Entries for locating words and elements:

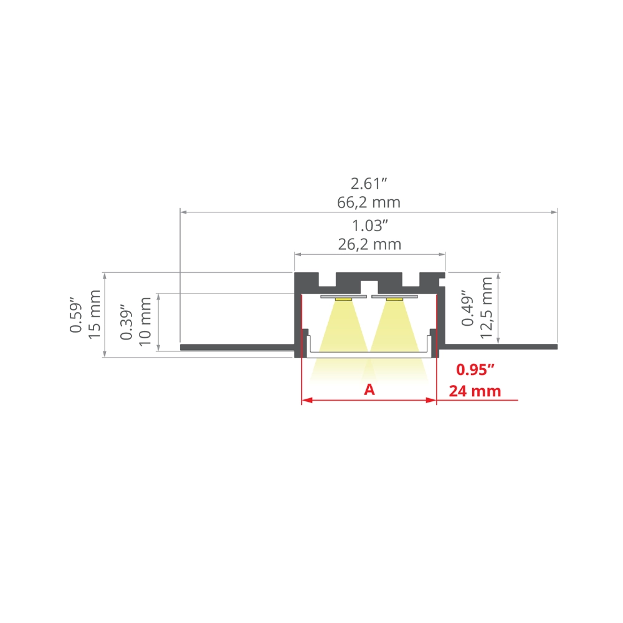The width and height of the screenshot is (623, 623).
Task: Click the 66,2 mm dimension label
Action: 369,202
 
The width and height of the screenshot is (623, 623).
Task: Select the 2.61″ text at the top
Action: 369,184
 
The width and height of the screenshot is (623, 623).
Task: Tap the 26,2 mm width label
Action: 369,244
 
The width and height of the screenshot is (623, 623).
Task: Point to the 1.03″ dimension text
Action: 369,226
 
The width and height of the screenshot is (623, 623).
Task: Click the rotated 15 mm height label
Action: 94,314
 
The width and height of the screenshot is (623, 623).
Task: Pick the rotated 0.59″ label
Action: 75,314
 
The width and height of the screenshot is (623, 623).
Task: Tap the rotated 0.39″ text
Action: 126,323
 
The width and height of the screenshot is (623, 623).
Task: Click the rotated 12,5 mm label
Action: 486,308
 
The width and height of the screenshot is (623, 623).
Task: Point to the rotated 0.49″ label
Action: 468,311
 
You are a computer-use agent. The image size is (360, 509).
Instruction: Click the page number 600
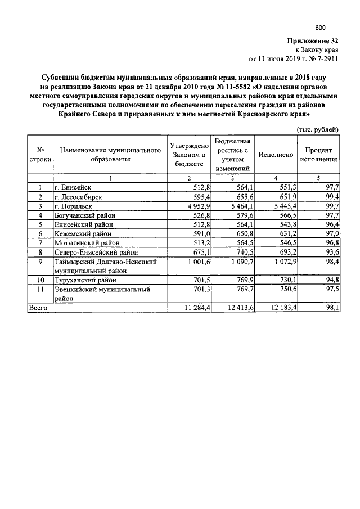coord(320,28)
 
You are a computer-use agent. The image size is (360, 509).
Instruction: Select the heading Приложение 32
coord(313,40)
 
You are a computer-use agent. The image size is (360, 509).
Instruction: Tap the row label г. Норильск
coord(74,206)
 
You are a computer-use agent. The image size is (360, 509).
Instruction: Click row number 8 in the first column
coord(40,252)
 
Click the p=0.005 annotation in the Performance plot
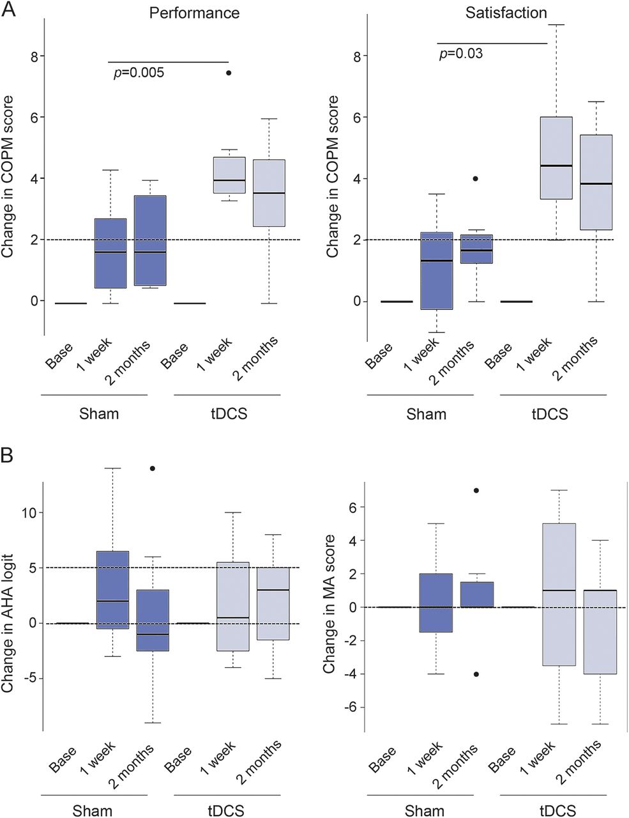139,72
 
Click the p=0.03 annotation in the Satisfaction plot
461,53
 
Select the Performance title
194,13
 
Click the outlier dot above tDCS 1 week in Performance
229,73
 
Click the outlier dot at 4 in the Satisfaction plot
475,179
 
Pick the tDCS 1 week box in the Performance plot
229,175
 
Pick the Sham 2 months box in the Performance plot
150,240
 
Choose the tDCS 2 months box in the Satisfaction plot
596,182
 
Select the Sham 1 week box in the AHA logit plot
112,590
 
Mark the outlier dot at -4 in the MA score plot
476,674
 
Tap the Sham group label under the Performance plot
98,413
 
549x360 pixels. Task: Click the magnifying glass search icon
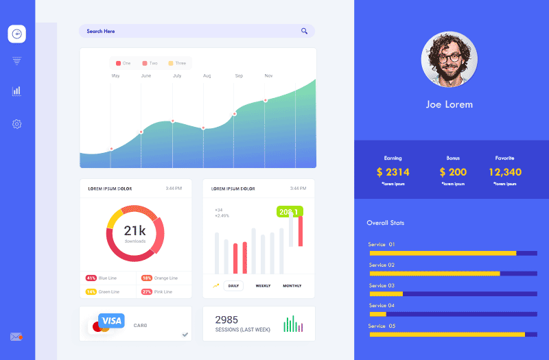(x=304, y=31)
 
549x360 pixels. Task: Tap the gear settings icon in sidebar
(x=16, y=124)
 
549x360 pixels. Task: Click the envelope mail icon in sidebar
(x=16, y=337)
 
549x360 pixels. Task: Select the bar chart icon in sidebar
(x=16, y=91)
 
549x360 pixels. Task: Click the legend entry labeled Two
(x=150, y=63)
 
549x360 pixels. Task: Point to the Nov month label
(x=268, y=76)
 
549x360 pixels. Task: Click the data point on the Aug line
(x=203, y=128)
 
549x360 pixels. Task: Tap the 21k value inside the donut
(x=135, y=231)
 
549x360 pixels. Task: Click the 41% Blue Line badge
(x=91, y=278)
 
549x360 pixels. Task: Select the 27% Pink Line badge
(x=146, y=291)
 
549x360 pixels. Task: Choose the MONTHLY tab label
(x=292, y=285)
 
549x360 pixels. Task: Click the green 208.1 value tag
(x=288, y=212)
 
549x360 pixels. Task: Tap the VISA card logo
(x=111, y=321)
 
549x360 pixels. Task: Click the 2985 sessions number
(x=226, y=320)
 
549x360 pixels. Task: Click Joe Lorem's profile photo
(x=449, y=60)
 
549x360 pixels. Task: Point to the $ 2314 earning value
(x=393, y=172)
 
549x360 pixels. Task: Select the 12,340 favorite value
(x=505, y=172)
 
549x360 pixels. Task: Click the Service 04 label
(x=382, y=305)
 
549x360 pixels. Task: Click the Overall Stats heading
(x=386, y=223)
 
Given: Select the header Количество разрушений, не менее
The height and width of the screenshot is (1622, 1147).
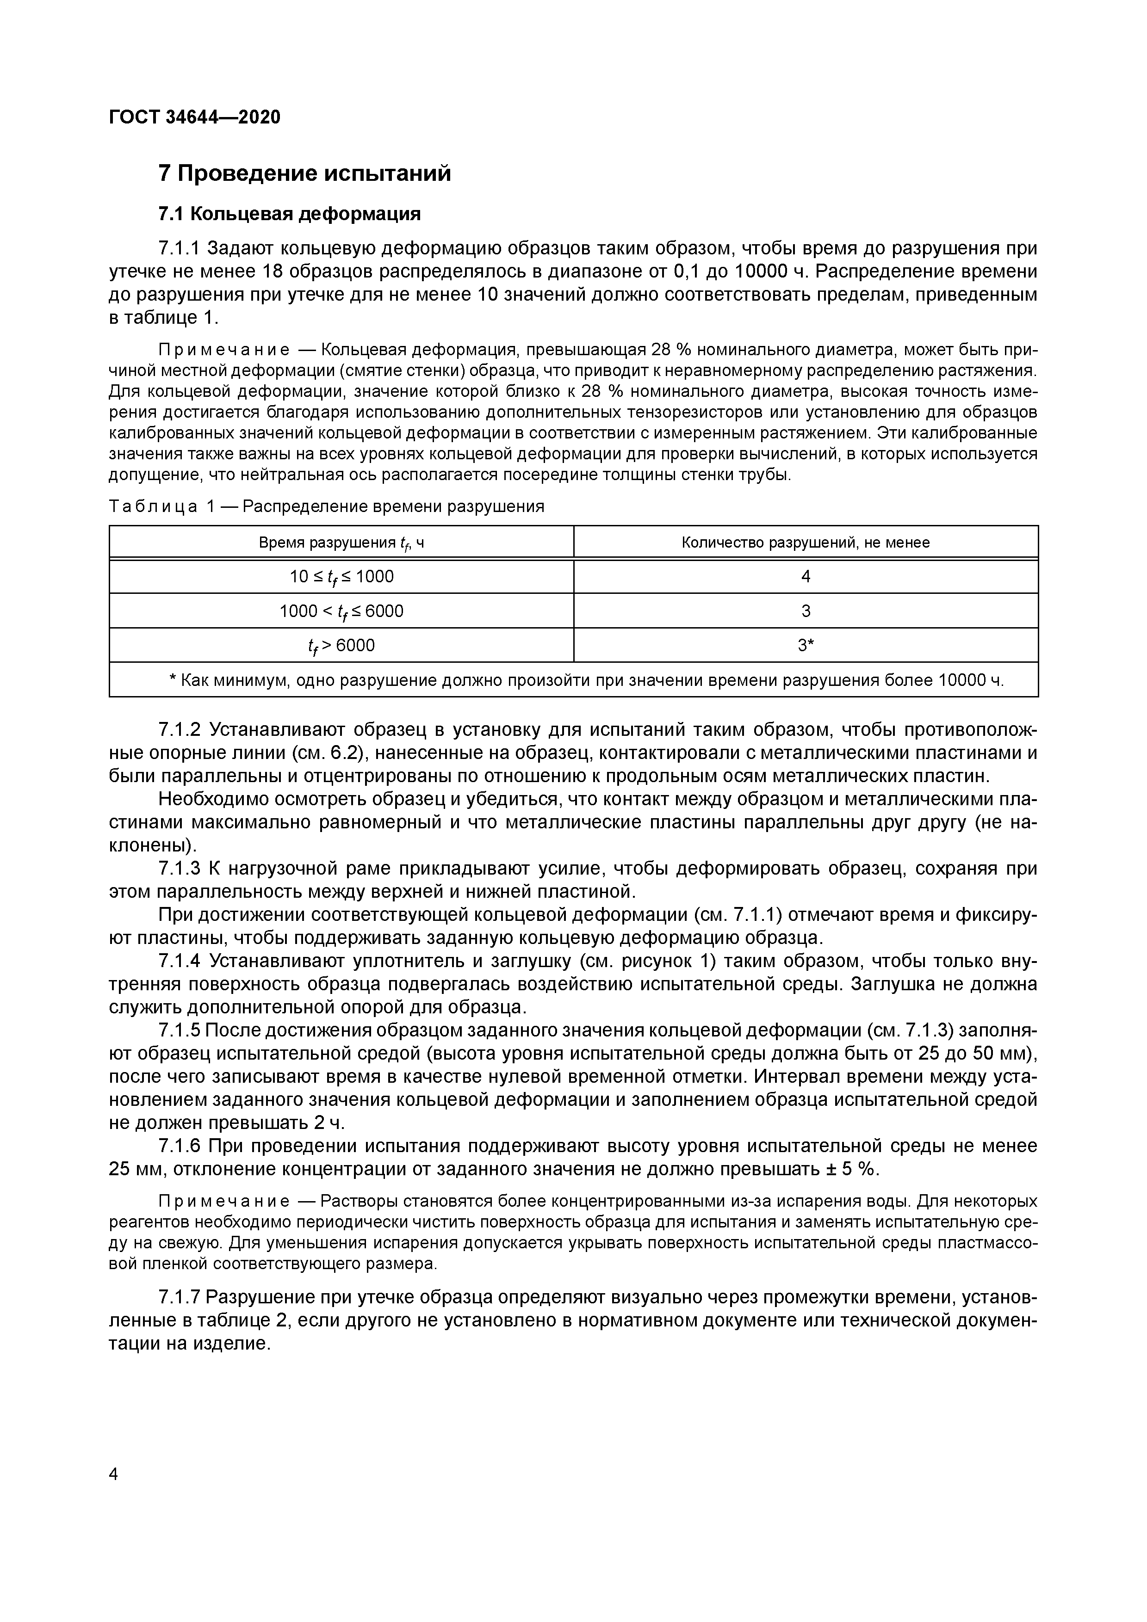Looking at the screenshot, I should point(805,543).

[OBJECTIVE] Revise all the entries above, replacing each "rotated" with "turned" and keeping everything else unchanged. Leave the pictures out.

[FULL OUTPUT]
The width and height of the screenshot is (623, 623).
Task: Click the 66,2 mm dimension label
Action: 369,202
 
The width and height of the screenshot is (623, 623).
Task: Select the 2.61″ text at the top
Action: 369,184
 
The width and height of the screenshot is (623, 623).
Task: Tap the 26,2 mm width label
Action: 369,244
 
The width and height of the screenshot is (623, 623).
Task: Point to the 1.03″ dimension text
Action: 369,226
 
The width and height of the screenshot is (623, 623).
Task: Click the turned 15 mm height label
Action: 94,314
 
The width and height of the screenshot is (623, 623).
Task: Pick the turned 0.59″ label
Action: 75,314
 
The width and height of the screenshot is (623, 623).
Task: Tap the turned 0.39″ text
Action: 126,323
 
The width and height of the screenshot is (623, 623).
Task: Click the turned 12,5 mm label
Action: 486,308
 
The width and height of the screenshot is (623, 623).
Task: Point to the turned 0.49″ label
Action: 468,311
 
You are a computer-use agent. The image size is (360, 509).
Instruction: Click the page number 600
coord(320,28)
 
You are a computer-use agent. The image size is (360, 509).
Instruction: Select the heading Приложение 32
coord(313,40)
 
You are a computer-use agent. The image size is (360, 509).
Instruction: Tap the row label г. Норильск
coord(74,206)
 
You are a computer-use agent. The image size is (360, 509).
Instruction: Click row number 8 in the first column
coord(40,252)
 
Click the p=0.005 annotation in the Performance plot
139,72
 
Click the p=0.03 annotation in the Satisfaction plot
461,53
 
Select the Performance title
194,13
 
Click the outlier dot above tDCS 1 week in Performance
229,73
 
Click the outlier dot at 4 in the Satisfaction plot
475,179
 
Pick the tDCS 1 week box in the Performance plot
229,175
 
Pick the Sham 2 months box in the Performance plot
150,240
 
Choose the tDCS 2 months box in the Satisfaction plot
596,182
 
Select the Sham 1 week box in the AHA logit plot
112,590
 
Mark the outlier dot at -4 in the MA score plot
476,674
 
Tap the Sham group label under the Performance plot
98,413
 
549x360 pixels. Task: Click the magnifying glass search icon
(x=304, y=31)
 
549x360 pixels. Task: Tap the gear settings icon in sidebar
(x=16, y=124)
 
549x360 pixels. Task: Click the envelope mail icon in sidebar
(x=16, y=337)
 
549x360 pixels. Task: Select the bar chart icon in sidebar
(x=16, y=91)
 
549x360 pixels. Task: Click the legend entry labeled Two
(x=150, y=63)
 
549x360 pixels. Task: Point to the Nov month label
(x=268, y=76)
 
549x360 pixels. Task: Click the data point on the Aug line
(x=203, y=128)
 
549x360 pixels. Task: Tap the 21k value inside the donut
(x=135, y=231)
 
549x360 pixels. Task: Click the 41% Blue Line badge
(x=91, y=278)
 
549x360 pixels. Task: Select the 27% Pink Line badge
(x=146, y=291)
 
549x360 pixels. Task: Choose the MONTHLY tab label
(x=292, y=285)
 
549x360 pixels. Task: Click the green 208.1 value tag
(x=288, y=212)
 
549x360 pixels. Task: Tap the VISA card logo
(x=111, y=321)
 
549x360 pixels. Task: Click the 2985 sessions number
(x=226, y=320)
 
549x360 pixels. Task: Click Joe Lorem's profile photo
(x=449, y=60)
 
549x360 pixels. Task: Point to the $ 2314 earning value
(x=393, y=172)
 
549x360 pixels. Task: Select the 12,340 favorite value
(x=505, y=172)
 
549x360 pixels. Task: Click the Service 04 label
(x=382, y=305)
 
549x360 pixels. Task: Click the Overall Stats heading
(x=386, y=223)
 
Given: Select the header Количество разрушений, не менее
The height and width of the screenshot is (1622, 1147).
Looking at the screenshot, I should point(805,543).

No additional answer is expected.